Ok, so you flip the switches and raise all the control rods to 30 cm. There are nuetron detectors next to the reactor core that measure how many nuetrons are being released. From this, the computer is calibrated to determine how much power is being produced. At 30 cm, you keep an eye on things for a few minutes to make sure everything is operating properly. At this point the reaction is subcritical and it would shut down on it's own if you removed the external nuetron source. Once you are happy that everything is going ok, you raise the rods to about 40 cm and again make sure everythin is ok. At this point, you remove the external neutron source and pull the rods up to about 44 centimeters. On our reactor, this is where the reaction gets supercritical. You leave it here until you get up to the power you want to operate at (or, raise the control rods higher if you want to get there faster). Once you have reached your desired power output, you then slowly begin to lower the rods until the power output stabilizes. At this point you basically have to fine tune it using the power output gauge to get it critical. Once you are there, you are all set.

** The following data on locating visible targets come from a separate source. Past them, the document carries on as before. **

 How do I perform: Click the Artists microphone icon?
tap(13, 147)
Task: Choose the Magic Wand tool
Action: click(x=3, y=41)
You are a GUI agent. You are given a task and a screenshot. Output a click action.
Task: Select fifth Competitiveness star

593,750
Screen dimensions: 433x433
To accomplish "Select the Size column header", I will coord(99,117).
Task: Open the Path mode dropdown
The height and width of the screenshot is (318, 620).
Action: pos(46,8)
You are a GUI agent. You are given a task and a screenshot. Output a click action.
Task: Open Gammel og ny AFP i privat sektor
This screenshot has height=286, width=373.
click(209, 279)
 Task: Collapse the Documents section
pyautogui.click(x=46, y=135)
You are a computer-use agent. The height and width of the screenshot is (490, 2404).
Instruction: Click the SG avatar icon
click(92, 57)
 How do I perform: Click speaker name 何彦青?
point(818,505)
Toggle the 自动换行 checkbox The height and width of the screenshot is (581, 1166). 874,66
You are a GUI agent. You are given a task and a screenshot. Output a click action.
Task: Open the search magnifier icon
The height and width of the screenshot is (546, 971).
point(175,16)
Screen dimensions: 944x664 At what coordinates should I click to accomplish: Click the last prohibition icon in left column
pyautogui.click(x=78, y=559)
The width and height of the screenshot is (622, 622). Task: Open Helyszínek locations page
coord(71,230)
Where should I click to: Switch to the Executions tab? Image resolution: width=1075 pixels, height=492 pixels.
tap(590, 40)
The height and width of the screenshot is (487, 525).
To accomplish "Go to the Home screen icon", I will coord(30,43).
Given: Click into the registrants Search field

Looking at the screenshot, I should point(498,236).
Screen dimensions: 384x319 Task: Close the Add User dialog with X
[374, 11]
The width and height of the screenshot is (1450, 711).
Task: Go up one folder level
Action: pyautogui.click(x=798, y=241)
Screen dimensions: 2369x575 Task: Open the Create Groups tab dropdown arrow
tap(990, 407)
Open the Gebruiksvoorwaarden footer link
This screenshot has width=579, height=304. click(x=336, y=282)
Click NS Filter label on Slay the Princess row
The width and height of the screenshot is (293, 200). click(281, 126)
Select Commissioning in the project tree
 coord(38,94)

To stop the reaction, you just lower the control rods all the way down. In an emergency situation, you can release the power on the electromagnet which causes the rods to fall down to the base in about .5 seconds. Otherwise you just slowly lower them back down. You'll still get some power output for a little while, but within a few minutes it will be off. And that's all there is to it.
To see a picture of this in action, go to http://www-nrl.eng.ohio-state.edu/. On the right, you'll see a square box that kinda looks like a safe. This is the reactor core where the fuel is kept. The four tubes going into the center of this box are the housings for the control rods (which are inside those tubes). Right below the core is the primary nuetron detector, with 4 others on the right of the core. The tube to the left of the core is where the external neutron source is lowered. The other tubes you see are all for inserting materials near to the core for research. The blue light you see is caused by particles coming from the core at very very high speeds. When these particles strike the water, the water emits the extra energy as visisble light. It's kinda neat to look at. Keep in mind this picture is taken from the observation point at the top of the water pool, you can stand right there while the reactor is operating.